Source passage:
··········
Run The Numbers – From Goodwood to Doomben – Success still flows for Sussex duo Toronado and Too Darn Hot

Among the honour roll of the Sussex Stakes, the famous mile race contest over the Glorious Goodwood carnival, sit five subsequent champion sires of Great Britain and Ireland.

Frankel is the most famous of them, and the modern-day champion is the only horse in the Sussex Stakes’ 146-year history to have won the race twice in 2011 and 2012. (The race was restricted to three-year-olds only until 1960).
The other four to graduate from Sussex success to stallion supremacy are Orme, Queen’s Hussar, Petingo and Kris.
The year after Frankel romped to a six-length win in what would be his third last appearance on racetrack, Richard Hannon Sr presented his High Chaparral colt Toronado to take on the dominant three-year-old miler of that year, Dawn Approach.
Hannon had won the race twice before and in 2011 had finished a long second to Frankel with his 2010 winner Canford Cliffs. Toronado had been beaten by Dawn Approach in both the 2000 Guineas and the St James Palace Stakes, but turned the tables in the Sussex Stakes, coming from off the pace to edge out the Godolphin contender.
Toronado would return to Goodwood in 2014 to contest the Sussex Stakes again, but this time would be the one to be run down as Kingman finished the stronger.
Having retired at the end of that season, Toronado would begin his stud career at the National Stud in Great Britain, moving to Haras de Bouquetot in France after three seasons. Of more consequence for this part of the world was the agreement with Swettenham Stud to shuttle him to Victoria from 2015, but more on that later.
Sire progeny record of notable Sussex Stakes winners since 2000
Data courtesy of Arion.co.nz
Six years after Toronado’s win at Goodwood, John Gosden, who had won the Sussex with Kingman, set Watership Down Stud’s son of Dubawi, Too Darn Hot, for what would be the final start of his short but spectacular career.
An unbeaten Group 1 winning two-year-old, much was expected from Too Darn Hot in his three-year-old campaign. But he was surprisingly beaten when favourite in both the Irish 2000 Guineas and the St James Palace Stakes. He travelled to France to find his best in a three-length win in the Prix Jean Prat.
He started even money in the Sussex Stakes and he and Franke Dettori never looked troubled recording a comfortable victory. A week later it was revealed he had suffered a hairline fracture to his right hind cannon. His racing career was over, but a stallion career at Darley’s Dalham Hall Stud, and in Australia at Kelvinside, in the Hunter Valley, beckoned.
··········
Provided data:

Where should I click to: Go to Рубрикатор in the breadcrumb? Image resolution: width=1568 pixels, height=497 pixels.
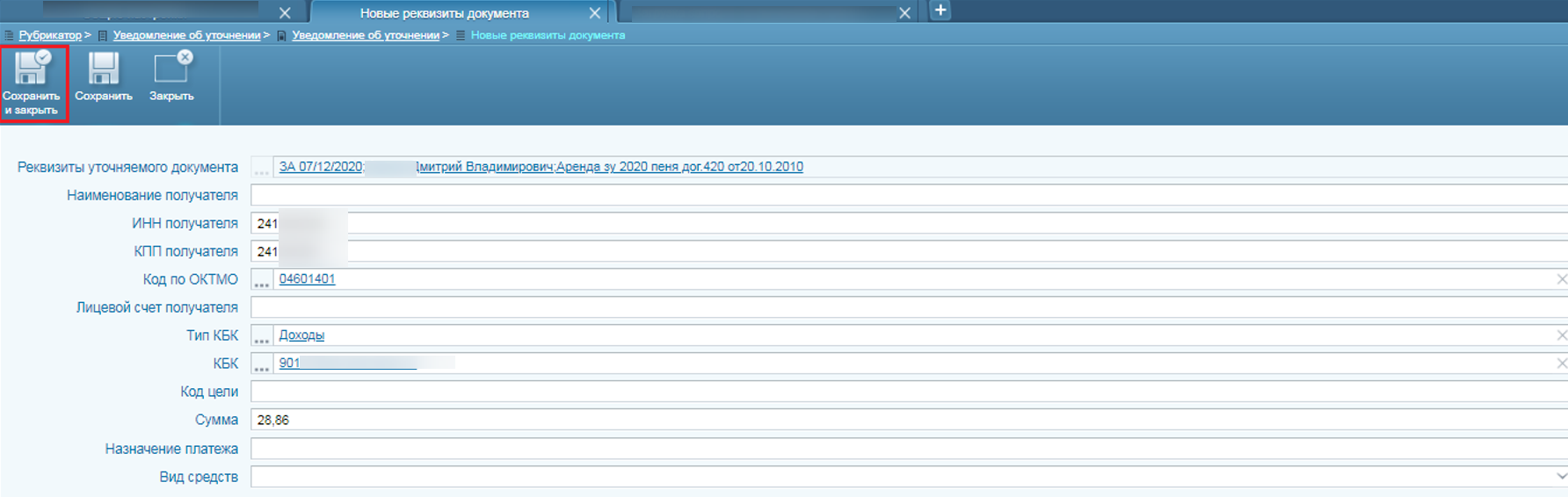pyautogui.click(x=50, y=35)

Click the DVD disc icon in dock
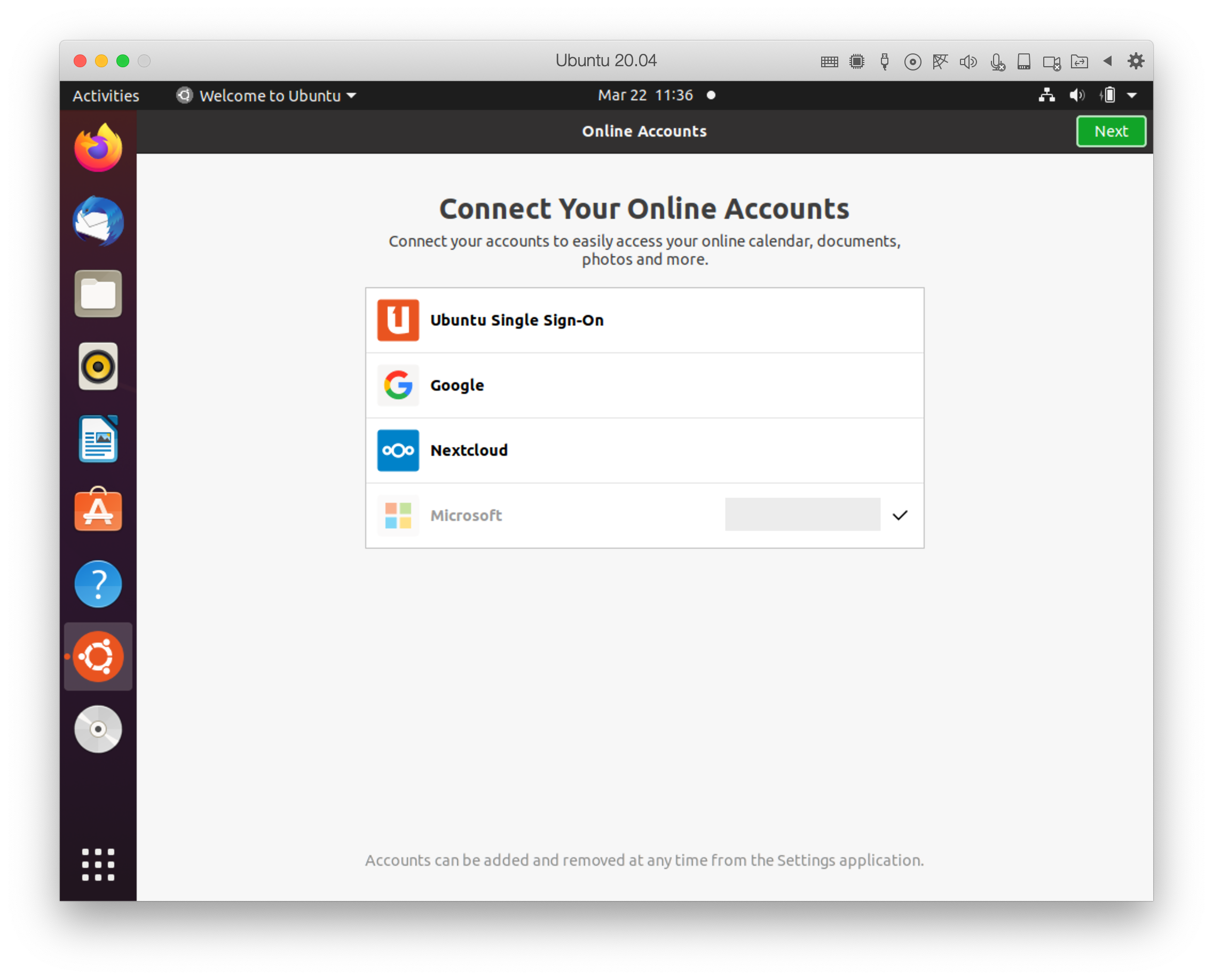(98, 729)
··········
Exercise set:
1. In the Sussex Stakes article, which horse ran down Toronado when he contested the race again in 2014?
2. Reproduce the Sussex Stakes article starting at "Having retired at" and ending at "on that later.".
3. Pick up the Sussex Stakes article after its final sentence and keep writing.

Answers given:
1. Kingman

2.
Having retired at the end of that season, Toronado would begin his stud career at the National Stud in Great Britain, moving to Haras de Bouquetot in France after three seasons. Of more consequence for this part of the world was the agreement with Swettenham Stud to shuttle him to Victoria from 2015, but more on that later.

3.
Fast forward nearly five years and Too Darn Hot looks destined to be crowned Australia’s champion first-season sire. On Saturday, his daughter Arabian Summer claimed the inaugural $1 million Magic Millions National Classic.
The near $600,000 the Tony and Calvin McEvoy-trained filly banked with the win has put her sire on $2.7 million in first-season progeny earnings, over $800,000 clear of his nearest rival, Tassort.
It puts Too Darn Hot in a prime position to become just the second shuttle sire in 20 years to be crowned champion first-season sire. The other one since More Than Ready in 2003/04 was Justify last season.
That total of progeny earnings, $2.7 million, would have been enough to win every first-season sires title in history apart from two. There are still two months of the season remaining, so it is feasible the Darley stallion could catch Extreme Choice’s all-time record of $3.4 million.
He also has more Australian winners than any other freshman stallion this season, with nine, with one of those, the Champagne Stakes winner Broadsiding, a stakes winner.
Too Darn Hot also occupies very rare air having produced two-year-old Group 1 winners with both his northern and southern hemisphere crops. On Sunday at The Curragh, his star filly Fallen Angel claimed the Irish 1000 Guineas.
Darley raised a few eyebrows when it lifted Too Darn Hot’s 2024 Australian service fee to $110,000 from $44,000, but on the numbers above, he is on a trajectory befitting such lofty commercial expectations.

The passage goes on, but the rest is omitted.